Heavily inspired by Sidney J. Furie's 1966 western
The Appaloosa, Castellari comes up with some novel framing devices here, my
favourite being a lounging McKay forming a v-shape with his boots to
reveal the figure of Lynch looming over him. He keeps things visually
exciting by placing his camera in dynamic positions, with one shot that
frames McKay's pistol POV in the manner of the first-person shooter
video games that would come decades later (it's a shot Matt Reeves later
borrowed for Dawn of the Planet of the Apes, replacing a six-shooter with a tank cannon).

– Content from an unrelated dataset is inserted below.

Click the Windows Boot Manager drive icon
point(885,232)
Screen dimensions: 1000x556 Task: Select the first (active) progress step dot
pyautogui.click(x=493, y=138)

While Castellari is a great action director, I'm not convinced that
he's a great director. His movies really lag in between the shootouts
and car chases, and he struggles to get his actors to make anything out
of the one-dimensional characters his scripts usually lumber them with.
That's the case here, with McKay and his bandits displaying none of the
dimensions of the similar protagonists of films like
The Dirty Dozen and The Magnificent Seven. For a guys on a mission movie to work you have to care about the
guys, but there's nothing interesting about this lot beyond their
costumes and weaponry (Deker's banjo/grenade launcher is a memorable
piece of artillery).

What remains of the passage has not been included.